Having made no claim that the recent escalation was due to settlements I am unsure what response you expect.
steissd, because I was not talking about settlements I am again unsure if this should have been directed to me.
Quote:Craven de Kere wrote:The IDF routinely targets edifices that have nothing to do with terror in retaliatory attacks.
One such example of this kind of attack are the air strikes the IDF often performed on PA police stations as immediate retaliation to suicide bombings.
First of all, these edifices were not residential buildings, therefore they have no relation to the humanitarian problems under discussion.
How so? When did residental become the definition of humanitarian problem? I think you are invoking a rule that has not been established.
Destroying the PA infrastructure caused a humanitarian crisis that the subsequent reoccupation had to deal with formally.
Quote:These are offices of PA, in other words, enemy's facilities.
<smiles>
steissd, feel free to try to substantiate this. It's far too easy to just name enemies and not bother with discriminating between targets.
What I speak of were PA police outposts that were not involved in terror at all. Israel both attacked the police and demanded that they act against terror.
So to recap, they shoot at them and destroy their facilities while demanding that they act to help them.
Then once they destroyed the PA infrastructure Israel reoccupied locations that had been moving toward self-determination.
You can't make a case that the destruction of the PA infrastructure had anything to do with terror.
An easy case can be made that said destruction was aimed at removing what was a step toward the Palestinian dream as the PA was an interim authority and by destroying it Israel set the Palestinian dream of statehood back.
You will not be able to show
any evidence at all that the PA police buildings bombed in retaliatory airstrikes had anything to do with terror.
Quote:Second, police stations were not destroyed as a response to a homicide bombings. The police station in Ramallah was shelled after two captured Israeli reservists were lynched in its premises.
Your first statement is a false one. Police stations and PA buildings were routinely destroyed during an early phase of this intifada. I am not talking about that specific incident but rather a retaliatory pattern by the IDF when they needed a symbolic retaliation and had no leads.
They'd just use the PA as a punching bag.
Quote:Another episodes of police stations destruction pertain to the initial stages of the current intifada, when Palestinian policemen in uniform took active part in hostilities.
False. Palestinian policemen were only significantly involved when Israel began the extensive military incursion into Palestinian refugee camps.
Prior to this Israel had already established a pattern of retaliating against PA infrastructure and police.
Quote:
In all these cases PA was warned, and the police stations were abandoned when being shelled. So, this caused no human casualties. It was tantamount to a warning shot into the skies that precedes opening fire toward a perpetrator.
This is true, and I said as much earlier. Israel usually "called it in". But it became so predictable that the police started packing and leaving on their own volition if some bomber happened to be from their town.

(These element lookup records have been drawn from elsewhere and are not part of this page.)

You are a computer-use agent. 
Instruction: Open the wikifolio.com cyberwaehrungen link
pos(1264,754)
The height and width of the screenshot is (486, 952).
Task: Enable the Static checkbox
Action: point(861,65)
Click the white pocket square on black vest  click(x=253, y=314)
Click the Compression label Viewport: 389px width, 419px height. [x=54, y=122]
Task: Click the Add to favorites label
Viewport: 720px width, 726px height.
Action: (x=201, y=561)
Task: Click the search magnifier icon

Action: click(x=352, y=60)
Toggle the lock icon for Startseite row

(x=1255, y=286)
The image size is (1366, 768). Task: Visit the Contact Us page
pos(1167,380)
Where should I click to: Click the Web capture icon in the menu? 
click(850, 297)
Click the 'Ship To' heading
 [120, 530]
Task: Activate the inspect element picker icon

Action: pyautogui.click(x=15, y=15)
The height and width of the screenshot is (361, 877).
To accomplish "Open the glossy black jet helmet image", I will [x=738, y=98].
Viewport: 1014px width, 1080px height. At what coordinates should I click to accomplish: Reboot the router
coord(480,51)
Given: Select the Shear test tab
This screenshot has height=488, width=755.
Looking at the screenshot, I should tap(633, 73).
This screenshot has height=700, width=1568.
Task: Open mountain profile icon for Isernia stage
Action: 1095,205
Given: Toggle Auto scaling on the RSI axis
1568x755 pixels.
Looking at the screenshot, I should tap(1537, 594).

But this is the point I've been making all along. The IDF was not going after suspects (as evidenced by letting them go), they were going after symbolism.
Now to you it's a 'warning', and to the Palestinians whose interim government is being destroyed it's provocation and incitement.
Which brings us full circle, the IDF does, in fact, engage in "symbolic" attacks that provoke the Palestinians and incite their anger while not directly targeting terrorists but rather the Palestinian people through symbolic attacks.